The mental abuse, the emotional battering, that is seldom discussed, painstakingly cloaked. The constancy of “no” looms over the existence of even the most-loved children, teenagers, young adults. Don’t eat this. Don’t shout. Don’t slouch. Don’t stay up late. Don’t listen to that song. Don’t play this game. Don’t hang out with that child. Don’t miss your prayers. Don’t stay out late. Don’t be outdoors too much. Don’t be in your room all the time. Don’t study creative writing. Don’t wear this shirt. Don’t keep your hair long. Don’t get your hair dyed. Don’t eat so much. Don’t eat so little. Don’t eat so much pizza. Don’t eat paratha. Don’t play football. Don’t read all the time. Don’t be glued to your PlayStation. Don’t waste your smartness to pursue the subject you may think you love but is totally worthless in terms of a future career. Don’t waste hours working out. Don’t even think of becoming a writer. Don’t apply to that college. Don’t think that way. Don’t share your secrets with anyone. Don’t support that ideology. Don’t be with that girl. Don’t marry that man. Don’t love the person we don’t approve of. Don’t live the way you want to. Don’t, don’t, don’t, don’t.
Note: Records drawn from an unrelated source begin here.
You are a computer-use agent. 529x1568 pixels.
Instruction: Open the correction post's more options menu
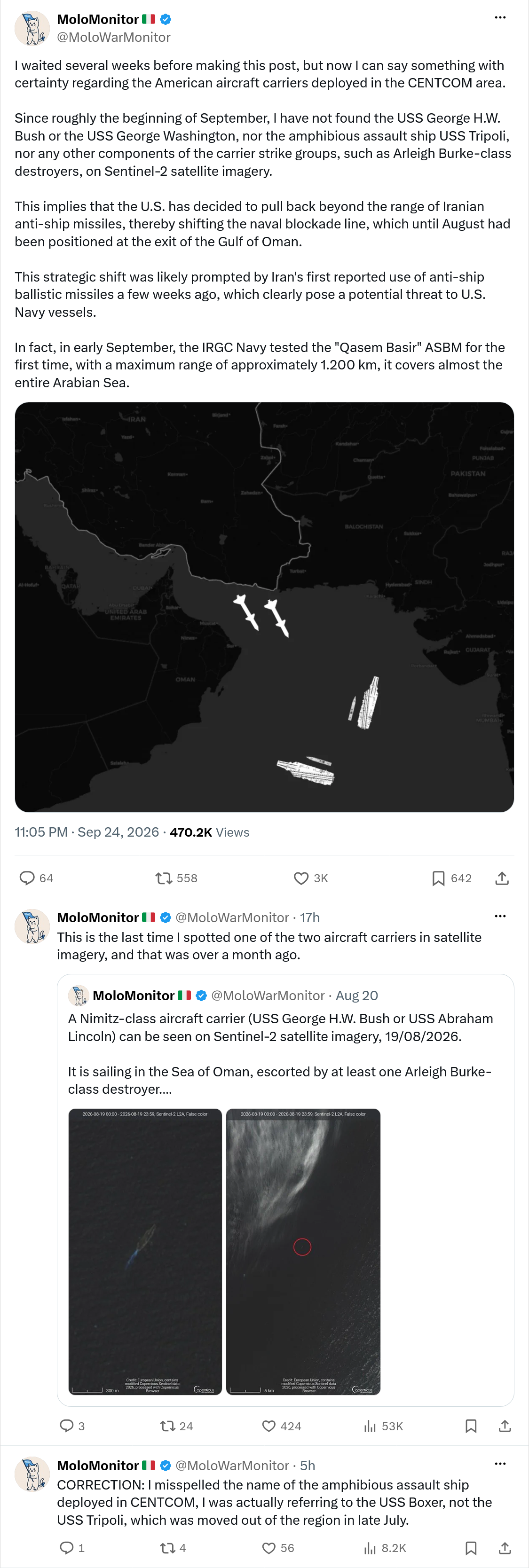(500, 1464)
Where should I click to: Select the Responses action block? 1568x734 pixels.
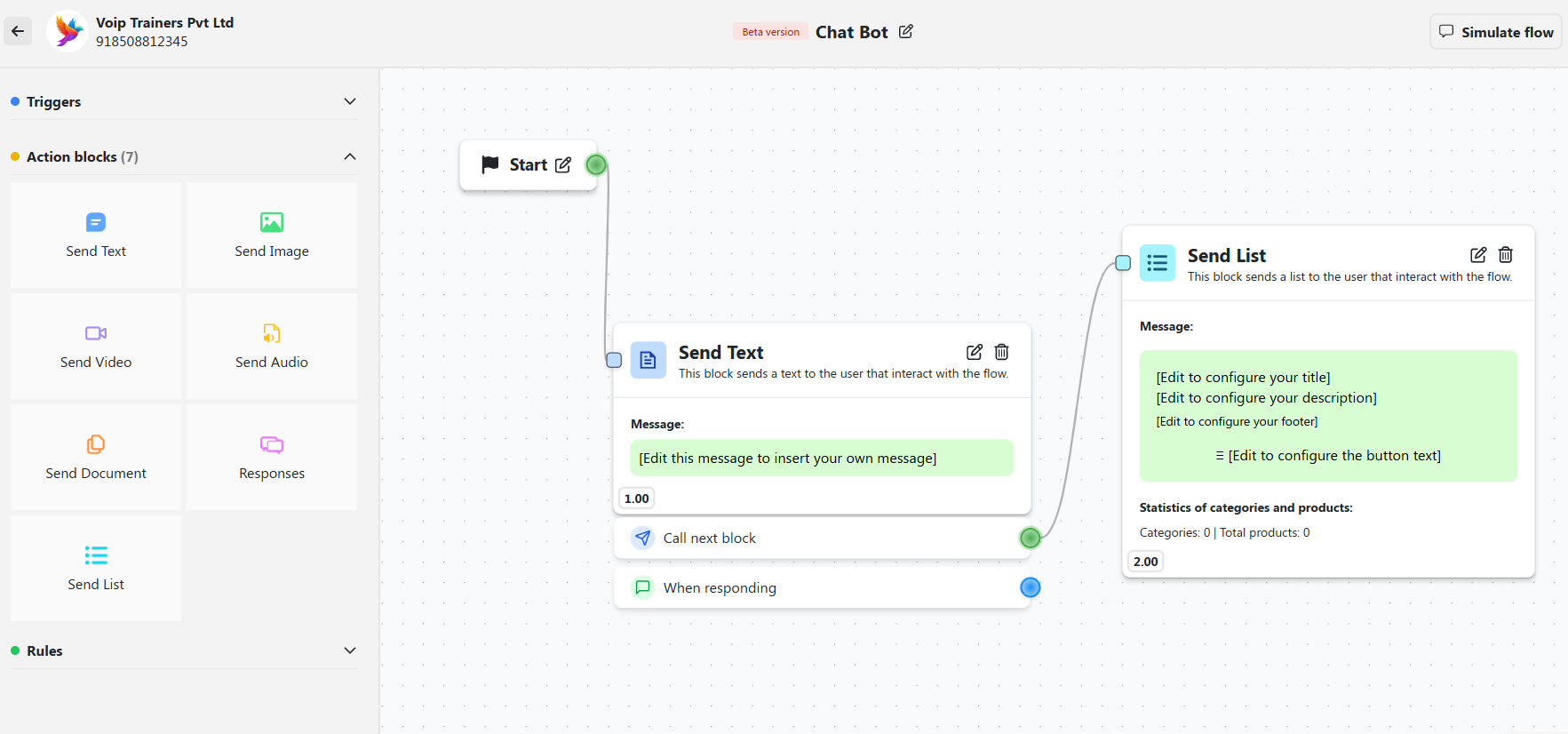coord(271,457)
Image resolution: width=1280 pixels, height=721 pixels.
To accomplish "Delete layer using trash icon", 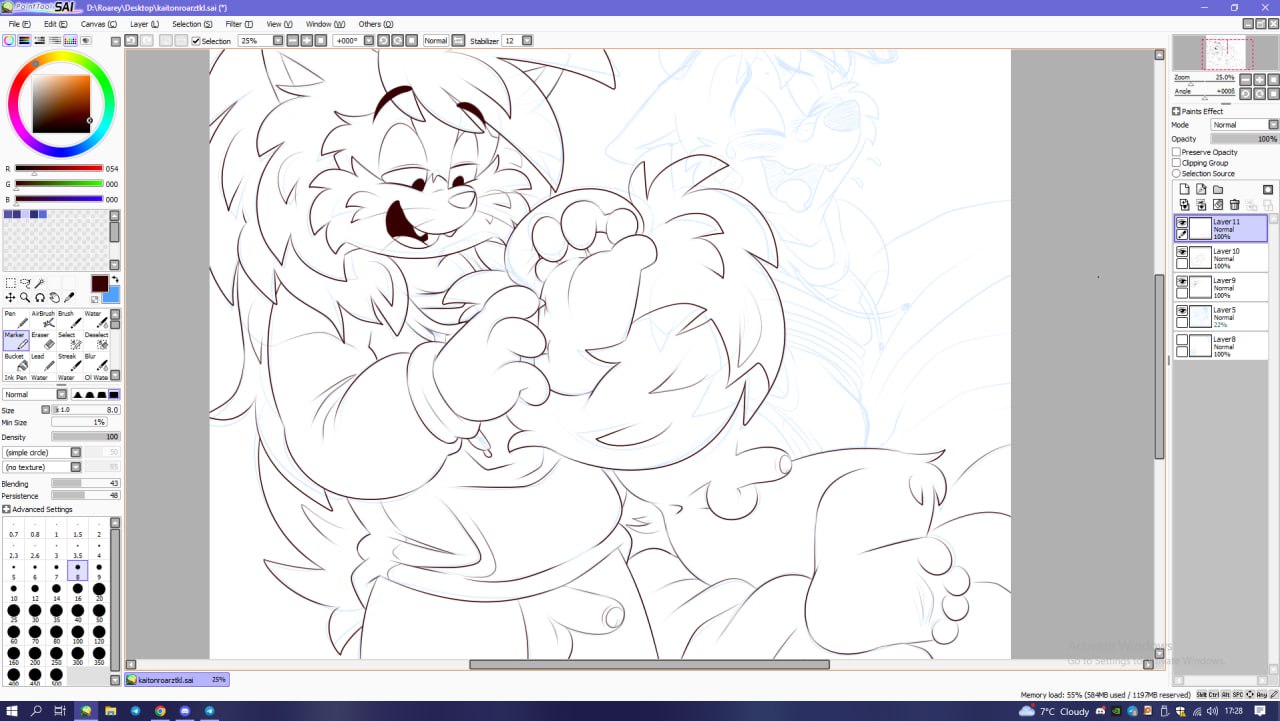I will pyautogui.click(x=1234, y=205).
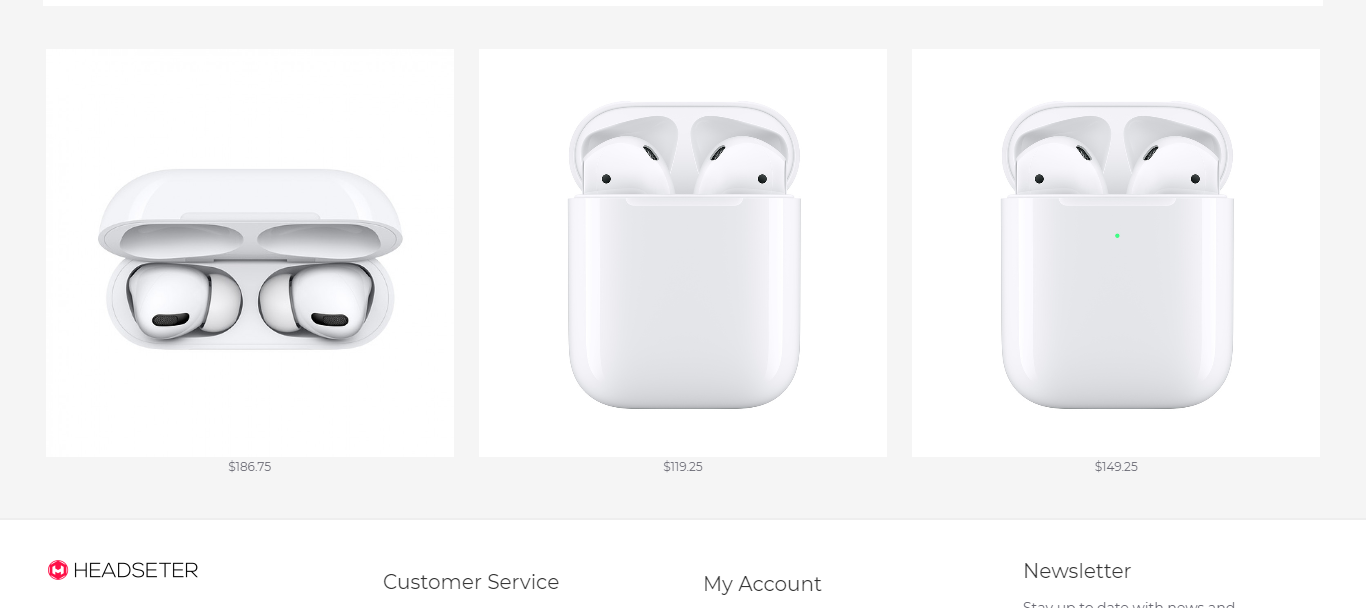
Task: Click the 'Stay up to date' newsletter text
Action: [1129, 604]
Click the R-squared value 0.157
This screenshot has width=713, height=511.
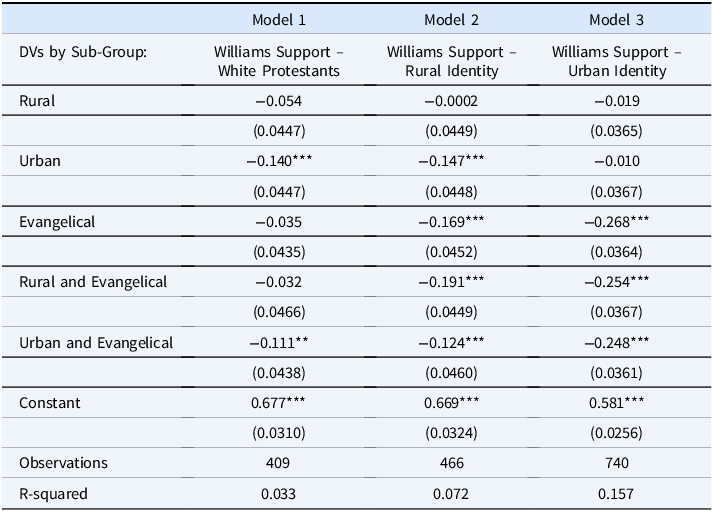(616, 493)
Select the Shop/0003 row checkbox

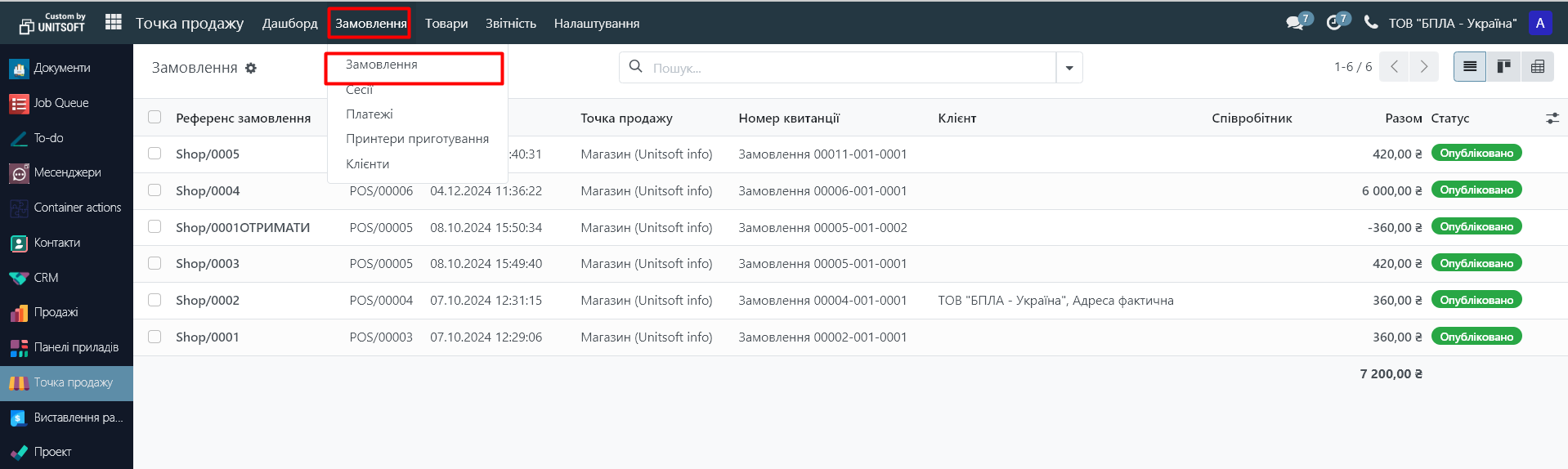pos(155,263)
Carefully wrapped in never-ending love and concern, the no—for the good or the bad, for the right or the wrong, for the important or the trivial—makes a million little cuts in the soul of a child, a teenager, a young adult.

The cuts, unseen, untreated, fester into anger, feelings of inadequacy, of never being good enough, eating disorders, anxiety, substance abuse, self-doubt, fear of abandonment, body image issues, alienation, insensitivity to others’ pain, desire to fit in and always fearful of failure, cruelty, verbal and physical abuse, depression, and deep tendencies of self-harm.

Loving your children and teaching them to be good human beings is an indispensable part of being a parent. What is it that distinguishes a parent devoted to the inner strengthening of their child’s character while validating their most important traits and ensuring that they are heard and paid attention to from a parent whose entire existence is focused on raising an “ideal” minnie-me version of themselves? The line is blurred, but the sparkle in the eyes of the child who without the constant background beats of “no” is loved and respected and is taught the beautiful values of honesty, sensitivity, empathy, inclusivity, responsibility, and decency, and is allowed to follow their heart is the biggest gift for a parent who didn’t impose their incomplete dreams, unfulfilled wishes, and broken selves on their child.

Your child is not an “extension” of you. Your child is your love shaped in its own unique, one-of-a-kind, irreplaceable, priceless specialness. Loving a “perfect” child is a parental trope. Loving your imperfect child in their full humanness—flawed, fabulous, real, warm, kind, excelling at what they love, occasionally flailing and failing, honest, constantly learning, generous, sensitive, responsive, making mistakes, making wrong choices, introspective, figuring out life if as it happens—is your best gift to yourself.

To my son Musa.

To every imperfectly beautiful child, teenager, young adult.